Study material:
# # # #
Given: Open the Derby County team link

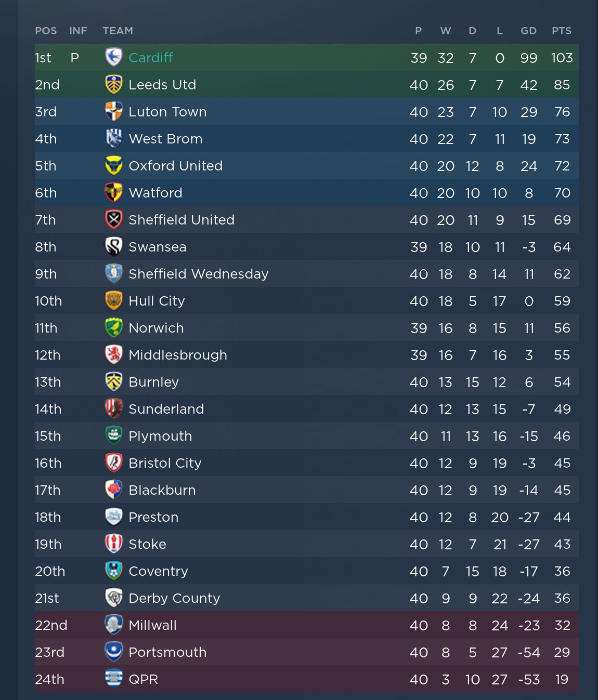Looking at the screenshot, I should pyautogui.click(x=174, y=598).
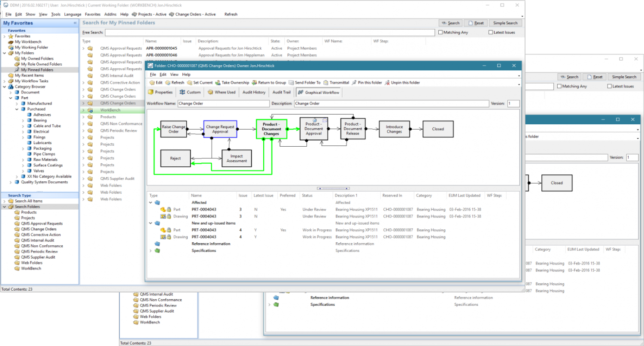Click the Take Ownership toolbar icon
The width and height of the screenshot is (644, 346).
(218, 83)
# # # #
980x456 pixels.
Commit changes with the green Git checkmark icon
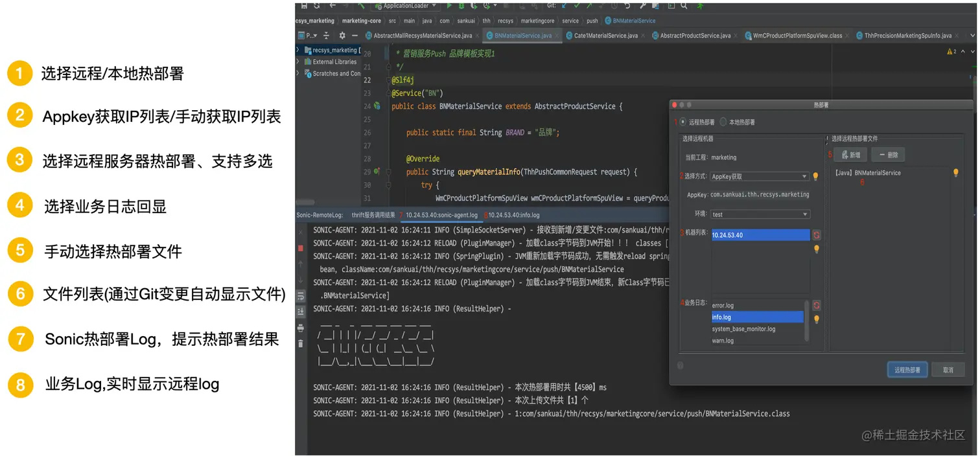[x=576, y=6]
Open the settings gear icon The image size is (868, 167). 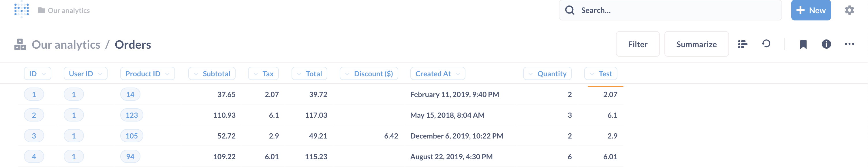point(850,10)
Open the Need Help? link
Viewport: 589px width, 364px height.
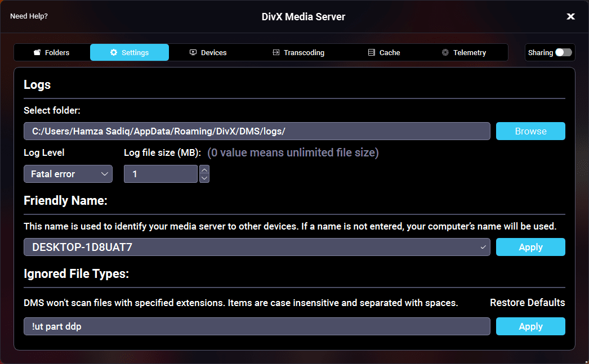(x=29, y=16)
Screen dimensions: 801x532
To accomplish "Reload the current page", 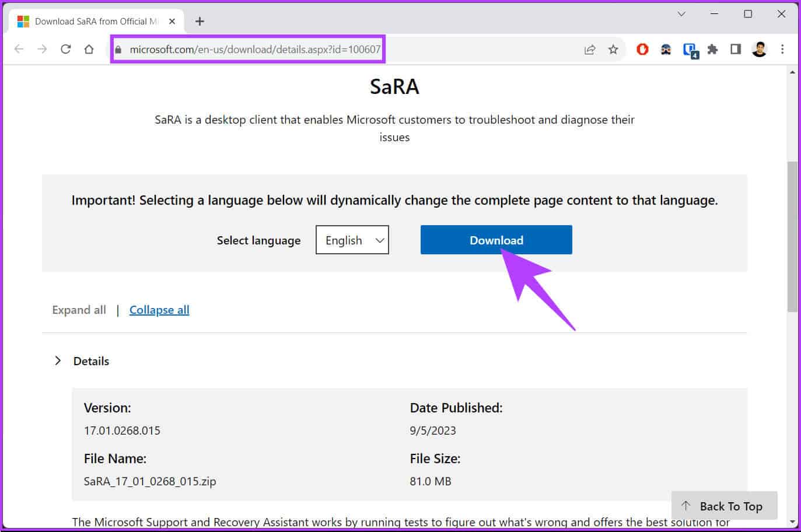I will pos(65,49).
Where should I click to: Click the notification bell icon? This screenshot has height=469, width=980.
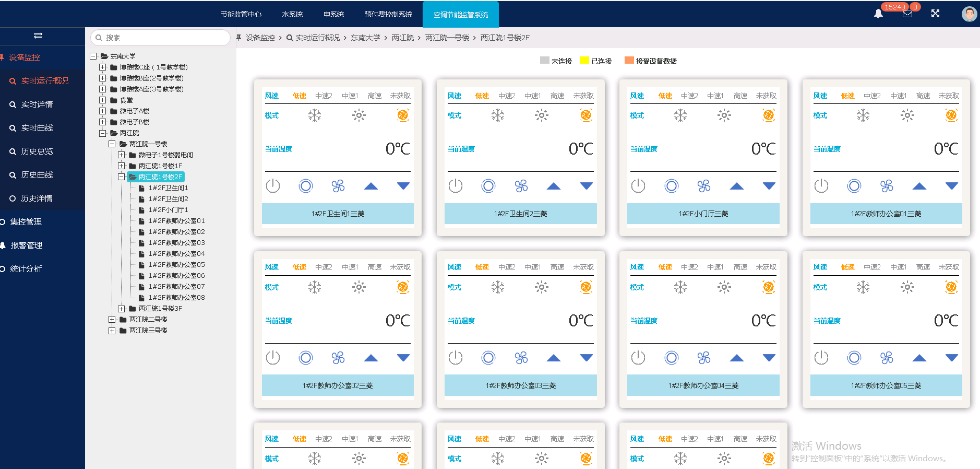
# # # #
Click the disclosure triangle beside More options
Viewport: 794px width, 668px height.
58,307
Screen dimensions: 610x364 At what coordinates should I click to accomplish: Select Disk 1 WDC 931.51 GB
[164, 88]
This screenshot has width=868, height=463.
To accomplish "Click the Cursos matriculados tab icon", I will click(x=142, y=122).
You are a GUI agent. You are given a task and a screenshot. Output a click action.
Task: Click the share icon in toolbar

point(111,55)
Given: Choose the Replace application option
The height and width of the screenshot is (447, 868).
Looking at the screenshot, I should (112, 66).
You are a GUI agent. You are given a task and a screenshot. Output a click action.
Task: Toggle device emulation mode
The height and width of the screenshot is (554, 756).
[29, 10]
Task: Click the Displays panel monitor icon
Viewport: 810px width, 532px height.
# # # #
Exercise: In the records above, find the line with "This screenshot has width=868, height=463."; write out exactly that line and each one after it, stopping after the line with "Viewport: 810px width, 532px height.".

Answer to the problem:
This screenshot has width=868, height=463.
To accomplish "Click the Cursos matriculados tab icon", I will click(x=142, y=122).
You are a GUI agent. You are given a task and a screenshot. Output a click action.
Task: Click the share icon in toolbar

point(111,55)
Given: Choose the Replace application option
The height and width of the screenshot is (447, 868).
Looking at the screenshot, I should (112, 66).
You are a GUI agent. You are given a task and a screenshot. Output a click action.
Task: Toggle device emulation mode
The height and width of the screenshot is (554, 756).
[29, 10]
Task: Click the Displays panel monitor icon
Viewport: 810px width, 532px height.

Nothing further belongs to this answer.